Feel free to make any changes to the UpdateQuality method and add any new code as long as everything still works correctly. However, do not alter the Item class.

The initial Ruby implementation provided by the kata maintainer is some scary 45-line method, all made of ifs with many levels of nesting; it is a direct translation of the initial C# implementation. The suggested exercise is to refactor it in any way one sees suitable.

Several Ruby solutions to the kata can be found throughout the internet. Mostly, they take on the usual path of having a class per every item kind and frequently divide all the logic into five-word-name, one-line-body methods for each action in every class: that’s a style significant part of the community prefers lately.

My approaches to writing in Ruby are somewhat different, and I thought that I might just show how I’d solve a task like that.

“But isn’t it just a useless toy task?” No parallelism, no SQL tinkering, no sub-microsecond benchmarking… In all honesty, surprising amounts of business code written in many modern codebases are solving simple yet convoluted tasks like that; and too frequently poor expression of thoughts on this “negligible” level is what really affects velocity, stability and the design of the whole system. That’s why I am frequently talking about “phrase-level” expressiveness and method-size solutions, being principal developer and all.

Adding unit tests

The code has “integrational” tests: a script that prints the 30-day output for some items and an expected output file (which the original kata suggested to check via the specialized tool, but in a scripting language, it is easy to make the checking script from scratch).

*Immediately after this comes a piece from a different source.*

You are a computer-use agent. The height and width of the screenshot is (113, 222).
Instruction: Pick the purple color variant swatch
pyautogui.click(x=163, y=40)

It lacks more atomic tests, though, and that’s what we start with.

My approach to tests is simple:

  • I like TDD/BDD (in the loose understanding of “write the tests before changing the code”);
  • I treat my tests the way I treat my code: I want them to be easy to write and read, leveraging my language’s expressiveness to have the code as close to “clearly express the intention, and nothing else” as possible.

The latter is a surprisingly contrarian opinion in the latter years, at least in the Ruby community. I dedicated quite an emotional article article to the matter once, and I wouldn’t repeat my arguments here. I’ll just say that in my experience and experience of my colleagues, these approaches work, and I am not planning to change them anytime soon.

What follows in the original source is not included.